## Problem requirements
Your job is to restate each entry word for word.

## Task data
━━━

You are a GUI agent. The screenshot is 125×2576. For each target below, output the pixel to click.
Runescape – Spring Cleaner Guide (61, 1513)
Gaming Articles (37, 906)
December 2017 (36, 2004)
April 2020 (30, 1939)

━━━

## The answer
You are a GUI agent. The screenshot is 125×2576. For each target below, output the pixel to click.
Runescape – Spring Cleaner Guide (61, 1513)
Gaming Articles (37, 906)
December 2017 (36, 2004)
April 2020 (30, 1939)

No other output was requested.